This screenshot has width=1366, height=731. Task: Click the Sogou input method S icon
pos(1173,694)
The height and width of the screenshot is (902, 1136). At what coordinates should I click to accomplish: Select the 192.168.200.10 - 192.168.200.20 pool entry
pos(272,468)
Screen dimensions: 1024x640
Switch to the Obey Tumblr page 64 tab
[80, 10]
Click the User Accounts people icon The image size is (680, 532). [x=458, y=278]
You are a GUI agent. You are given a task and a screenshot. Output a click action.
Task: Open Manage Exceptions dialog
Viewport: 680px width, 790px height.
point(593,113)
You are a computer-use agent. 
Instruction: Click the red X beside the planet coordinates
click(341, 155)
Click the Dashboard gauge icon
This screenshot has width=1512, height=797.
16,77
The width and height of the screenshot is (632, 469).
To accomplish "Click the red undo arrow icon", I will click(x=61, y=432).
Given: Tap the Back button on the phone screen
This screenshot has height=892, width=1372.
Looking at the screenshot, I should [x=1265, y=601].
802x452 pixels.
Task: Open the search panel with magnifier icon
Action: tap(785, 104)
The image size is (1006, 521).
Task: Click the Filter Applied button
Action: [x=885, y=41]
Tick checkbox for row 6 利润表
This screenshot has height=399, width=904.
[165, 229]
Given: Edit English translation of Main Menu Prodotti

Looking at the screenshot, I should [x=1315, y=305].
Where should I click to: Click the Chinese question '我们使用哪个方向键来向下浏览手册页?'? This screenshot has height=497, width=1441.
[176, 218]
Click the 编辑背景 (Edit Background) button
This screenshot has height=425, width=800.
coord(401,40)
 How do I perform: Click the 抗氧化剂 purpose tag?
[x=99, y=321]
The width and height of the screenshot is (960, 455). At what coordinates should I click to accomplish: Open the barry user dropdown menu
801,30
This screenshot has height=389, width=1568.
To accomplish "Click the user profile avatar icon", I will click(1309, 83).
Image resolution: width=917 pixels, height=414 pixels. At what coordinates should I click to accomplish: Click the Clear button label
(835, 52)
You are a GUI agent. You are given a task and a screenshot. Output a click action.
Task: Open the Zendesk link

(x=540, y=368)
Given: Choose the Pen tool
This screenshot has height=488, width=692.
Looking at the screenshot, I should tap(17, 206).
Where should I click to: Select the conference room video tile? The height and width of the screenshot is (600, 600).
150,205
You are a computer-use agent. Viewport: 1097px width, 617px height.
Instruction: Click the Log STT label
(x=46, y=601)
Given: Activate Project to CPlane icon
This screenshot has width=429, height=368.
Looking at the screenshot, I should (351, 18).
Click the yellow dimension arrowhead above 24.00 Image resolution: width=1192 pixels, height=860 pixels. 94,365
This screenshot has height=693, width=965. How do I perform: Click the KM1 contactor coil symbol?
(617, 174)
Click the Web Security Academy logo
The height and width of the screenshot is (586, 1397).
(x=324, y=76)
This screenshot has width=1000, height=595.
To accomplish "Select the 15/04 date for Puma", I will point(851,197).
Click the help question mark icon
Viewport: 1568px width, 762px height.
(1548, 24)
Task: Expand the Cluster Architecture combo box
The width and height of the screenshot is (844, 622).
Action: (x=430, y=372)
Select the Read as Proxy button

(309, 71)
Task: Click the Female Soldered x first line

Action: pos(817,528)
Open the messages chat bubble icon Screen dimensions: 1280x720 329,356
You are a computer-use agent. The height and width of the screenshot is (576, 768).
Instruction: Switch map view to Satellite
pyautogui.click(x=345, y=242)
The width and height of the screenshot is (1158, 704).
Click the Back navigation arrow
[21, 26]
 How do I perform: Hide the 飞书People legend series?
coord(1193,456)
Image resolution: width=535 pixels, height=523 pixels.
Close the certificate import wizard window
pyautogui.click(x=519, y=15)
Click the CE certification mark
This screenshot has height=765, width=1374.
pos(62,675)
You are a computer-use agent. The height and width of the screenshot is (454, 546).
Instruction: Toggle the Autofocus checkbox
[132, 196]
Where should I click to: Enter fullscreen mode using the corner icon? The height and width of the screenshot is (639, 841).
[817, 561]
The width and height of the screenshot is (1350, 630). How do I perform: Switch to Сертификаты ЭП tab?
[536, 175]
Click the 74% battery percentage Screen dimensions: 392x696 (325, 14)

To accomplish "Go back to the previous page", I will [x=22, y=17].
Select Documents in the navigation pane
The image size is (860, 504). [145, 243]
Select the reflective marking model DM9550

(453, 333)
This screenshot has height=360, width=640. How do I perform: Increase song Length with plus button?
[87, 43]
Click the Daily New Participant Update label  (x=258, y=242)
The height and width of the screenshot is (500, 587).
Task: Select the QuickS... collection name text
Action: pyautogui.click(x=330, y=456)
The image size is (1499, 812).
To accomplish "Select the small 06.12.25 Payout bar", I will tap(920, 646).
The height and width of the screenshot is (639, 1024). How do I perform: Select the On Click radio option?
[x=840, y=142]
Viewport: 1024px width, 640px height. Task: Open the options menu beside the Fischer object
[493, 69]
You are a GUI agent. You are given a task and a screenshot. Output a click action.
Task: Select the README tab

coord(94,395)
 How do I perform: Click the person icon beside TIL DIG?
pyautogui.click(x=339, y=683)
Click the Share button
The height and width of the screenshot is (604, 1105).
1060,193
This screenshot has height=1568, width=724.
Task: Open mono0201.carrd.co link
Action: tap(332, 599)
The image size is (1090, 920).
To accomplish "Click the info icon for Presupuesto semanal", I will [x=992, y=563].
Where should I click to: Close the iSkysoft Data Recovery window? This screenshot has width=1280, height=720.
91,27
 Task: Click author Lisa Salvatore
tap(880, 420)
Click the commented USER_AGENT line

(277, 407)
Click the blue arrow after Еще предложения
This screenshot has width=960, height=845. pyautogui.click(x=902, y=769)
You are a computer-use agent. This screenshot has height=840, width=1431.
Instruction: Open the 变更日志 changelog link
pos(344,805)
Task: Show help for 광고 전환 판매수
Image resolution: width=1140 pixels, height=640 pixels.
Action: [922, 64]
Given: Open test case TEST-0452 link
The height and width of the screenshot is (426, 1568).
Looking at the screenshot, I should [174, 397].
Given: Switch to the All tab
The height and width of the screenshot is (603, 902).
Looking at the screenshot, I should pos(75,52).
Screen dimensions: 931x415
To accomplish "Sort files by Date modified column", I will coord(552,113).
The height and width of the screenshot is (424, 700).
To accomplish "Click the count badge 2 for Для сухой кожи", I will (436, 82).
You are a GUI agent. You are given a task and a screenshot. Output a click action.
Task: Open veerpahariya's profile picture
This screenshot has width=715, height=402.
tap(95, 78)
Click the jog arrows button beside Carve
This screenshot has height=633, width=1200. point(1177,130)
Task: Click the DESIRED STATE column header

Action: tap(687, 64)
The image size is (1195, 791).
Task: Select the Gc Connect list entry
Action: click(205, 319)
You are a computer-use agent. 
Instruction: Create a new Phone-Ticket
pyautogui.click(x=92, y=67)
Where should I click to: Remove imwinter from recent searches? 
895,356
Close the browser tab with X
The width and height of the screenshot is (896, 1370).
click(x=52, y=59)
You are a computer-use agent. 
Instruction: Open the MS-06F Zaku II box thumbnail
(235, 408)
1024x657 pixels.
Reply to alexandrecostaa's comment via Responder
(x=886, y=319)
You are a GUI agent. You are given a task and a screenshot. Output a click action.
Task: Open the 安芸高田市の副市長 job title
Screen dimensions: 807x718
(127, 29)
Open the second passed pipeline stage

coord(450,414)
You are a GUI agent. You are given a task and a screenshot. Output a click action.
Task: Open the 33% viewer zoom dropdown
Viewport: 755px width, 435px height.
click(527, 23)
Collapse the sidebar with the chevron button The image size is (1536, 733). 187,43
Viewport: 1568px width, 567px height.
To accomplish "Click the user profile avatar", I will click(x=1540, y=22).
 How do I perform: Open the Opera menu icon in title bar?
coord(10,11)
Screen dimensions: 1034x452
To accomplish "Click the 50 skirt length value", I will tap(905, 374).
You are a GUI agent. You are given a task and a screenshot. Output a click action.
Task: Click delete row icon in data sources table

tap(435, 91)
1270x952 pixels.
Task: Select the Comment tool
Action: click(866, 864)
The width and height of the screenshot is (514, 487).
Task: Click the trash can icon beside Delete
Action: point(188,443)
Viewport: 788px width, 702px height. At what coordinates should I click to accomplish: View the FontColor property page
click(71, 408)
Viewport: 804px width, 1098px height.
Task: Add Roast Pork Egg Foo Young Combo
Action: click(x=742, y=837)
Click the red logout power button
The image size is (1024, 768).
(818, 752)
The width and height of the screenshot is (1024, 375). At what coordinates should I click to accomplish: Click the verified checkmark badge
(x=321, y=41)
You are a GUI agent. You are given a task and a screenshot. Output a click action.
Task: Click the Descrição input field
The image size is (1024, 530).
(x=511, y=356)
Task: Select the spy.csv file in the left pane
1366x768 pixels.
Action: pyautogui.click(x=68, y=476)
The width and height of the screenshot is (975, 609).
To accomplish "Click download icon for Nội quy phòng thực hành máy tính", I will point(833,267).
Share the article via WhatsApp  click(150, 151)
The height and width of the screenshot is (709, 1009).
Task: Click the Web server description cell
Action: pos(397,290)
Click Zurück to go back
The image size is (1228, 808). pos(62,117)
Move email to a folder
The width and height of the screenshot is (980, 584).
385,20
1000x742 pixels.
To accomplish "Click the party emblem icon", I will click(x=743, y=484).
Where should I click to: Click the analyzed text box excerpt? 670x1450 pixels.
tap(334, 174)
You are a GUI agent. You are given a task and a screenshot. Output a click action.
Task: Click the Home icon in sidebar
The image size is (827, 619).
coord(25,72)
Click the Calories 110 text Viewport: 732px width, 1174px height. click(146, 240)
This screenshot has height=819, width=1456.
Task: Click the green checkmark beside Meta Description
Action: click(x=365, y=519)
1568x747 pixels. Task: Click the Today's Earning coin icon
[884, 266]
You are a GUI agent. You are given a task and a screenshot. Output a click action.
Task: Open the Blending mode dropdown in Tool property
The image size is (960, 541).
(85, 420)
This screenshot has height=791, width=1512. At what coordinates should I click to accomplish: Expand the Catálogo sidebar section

※ ※ ※

Try it =
The word to find is "Expand". Copy every line of the data that holds it.

Task output =
Task: Expand the Cluster Architecture combo box
This screenshot has height=791, width=1512. At what coordinates should I click to accomplish: Expand the Catálogo sidebar section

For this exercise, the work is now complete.